BEGIN

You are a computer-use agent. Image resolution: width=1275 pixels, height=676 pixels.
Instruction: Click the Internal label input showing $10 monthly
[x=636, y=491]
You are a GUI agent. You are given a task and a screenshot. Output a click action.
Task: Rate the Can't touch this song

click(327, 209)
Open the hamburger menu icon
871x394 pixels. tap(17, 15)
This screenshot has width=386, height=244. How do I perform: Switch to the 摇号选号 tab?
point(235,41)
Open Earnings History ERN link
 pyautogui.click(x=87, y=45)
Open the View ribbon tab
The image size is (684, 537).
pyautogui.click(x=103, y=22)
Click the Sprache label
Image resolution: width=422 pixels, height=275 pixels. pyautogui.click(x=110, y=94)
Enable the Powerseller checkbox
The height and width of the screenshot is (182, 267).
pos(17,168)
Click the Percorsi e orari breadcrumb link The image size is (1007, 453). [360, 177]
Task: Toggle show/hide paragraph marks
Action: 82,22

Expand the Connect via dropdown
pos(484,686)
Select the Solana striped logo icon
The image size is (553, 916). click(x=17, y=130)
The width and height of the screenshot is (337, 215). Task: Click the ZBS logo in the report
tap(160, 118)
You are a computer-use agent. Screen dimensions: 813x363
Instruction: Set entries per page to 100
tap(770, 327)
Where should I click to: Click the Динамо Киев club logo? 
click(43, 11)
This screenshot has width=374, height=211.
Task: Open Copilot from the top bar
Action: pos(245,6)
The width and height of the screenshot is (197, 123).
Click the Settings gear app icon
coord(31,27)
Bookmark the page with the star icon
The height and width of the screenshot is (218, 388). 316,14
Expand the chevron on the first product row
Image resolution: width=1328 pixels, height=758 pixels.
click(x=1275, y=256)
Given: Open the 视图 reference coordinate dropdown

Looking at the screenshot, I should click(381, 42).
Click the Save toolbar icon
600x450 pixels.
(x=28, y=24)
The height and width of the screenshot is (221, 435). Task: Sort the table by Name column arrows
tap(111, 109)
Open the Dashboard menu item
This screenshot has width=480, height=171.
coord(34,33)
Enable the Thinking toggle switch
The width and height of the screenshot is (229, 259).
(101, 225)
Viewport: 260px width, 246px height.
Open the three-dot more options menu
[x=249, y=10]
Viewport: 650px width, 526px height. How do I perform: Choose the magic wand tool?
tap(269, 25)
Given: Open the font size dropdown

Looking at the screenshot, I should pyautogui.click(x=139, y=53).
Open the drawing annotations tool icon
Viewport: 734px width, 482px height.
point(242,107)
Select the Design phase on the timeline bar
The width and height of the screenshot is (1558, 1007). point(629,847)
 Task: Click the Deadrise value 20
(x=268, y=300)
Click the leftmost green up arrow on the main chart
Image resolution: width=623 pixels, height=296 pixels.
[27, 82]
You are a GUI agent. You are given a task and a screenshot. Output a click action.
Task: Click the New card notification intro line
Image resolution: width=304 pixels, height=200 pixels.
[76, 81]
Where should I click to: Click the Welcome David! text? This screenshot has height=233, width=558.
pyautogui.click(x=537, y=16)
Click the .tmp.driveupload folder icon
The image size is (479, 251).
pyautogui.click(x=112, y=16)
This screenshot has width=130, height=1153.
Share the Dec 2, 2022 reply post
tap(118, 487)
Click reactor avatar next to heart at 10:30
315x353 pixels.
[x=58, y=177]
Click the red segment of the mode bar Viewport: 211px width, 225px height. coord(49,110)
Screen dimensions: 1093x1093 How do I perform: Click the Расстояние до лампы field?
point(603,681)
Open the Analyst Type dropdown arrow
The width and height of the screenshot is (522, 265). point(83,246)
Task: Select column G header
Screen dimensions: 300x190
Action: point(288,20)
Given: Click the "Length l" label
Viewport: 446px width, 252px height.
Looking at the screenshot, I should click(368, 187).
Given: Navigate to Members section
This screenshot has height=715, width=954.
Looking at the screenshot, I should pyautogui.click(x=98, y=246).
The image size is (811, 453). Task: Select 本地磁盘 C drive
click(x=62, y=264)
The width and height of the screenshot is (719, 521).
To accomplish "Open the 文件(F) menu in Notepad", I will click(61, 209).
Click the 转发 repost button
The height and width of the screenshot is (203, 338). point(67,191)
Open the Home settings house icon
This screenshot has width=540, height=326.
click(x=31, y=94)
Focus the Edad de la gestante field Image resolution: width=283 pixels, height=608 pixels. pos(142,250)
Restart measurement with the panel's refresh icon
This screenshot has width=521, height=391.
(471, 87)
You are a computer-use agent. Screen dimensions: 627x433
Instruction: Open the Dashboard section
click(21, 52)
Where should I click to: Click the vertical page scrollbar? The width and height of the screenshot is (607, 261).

END

→ **Exercise brief**
Return only the part of the records above that opens with the line containing "This screenshot has width=130, height=1153." and closes with the line containing "Task: Select column G header", ends included.

→ **Written answer**
This screenshot has width=130, height=1153.
Share the Dec 2, 2022 reply post
tap(118, 487)
Click reactor avatar next to heart at 10:30
315x353 pixels.
[x=58, y=177]
Click the red segment of the mode bar Viewport: 211px width, 225px height. coord(49,110)
Screen dimensions: 1093x1093 How do I perform: Click the Расстояние до лампы field?
point(603,681)
Open the Analyst Type dropdown arrow
The width and height of the screenshot is (522, 265). point(83,246)
Task: Select column G header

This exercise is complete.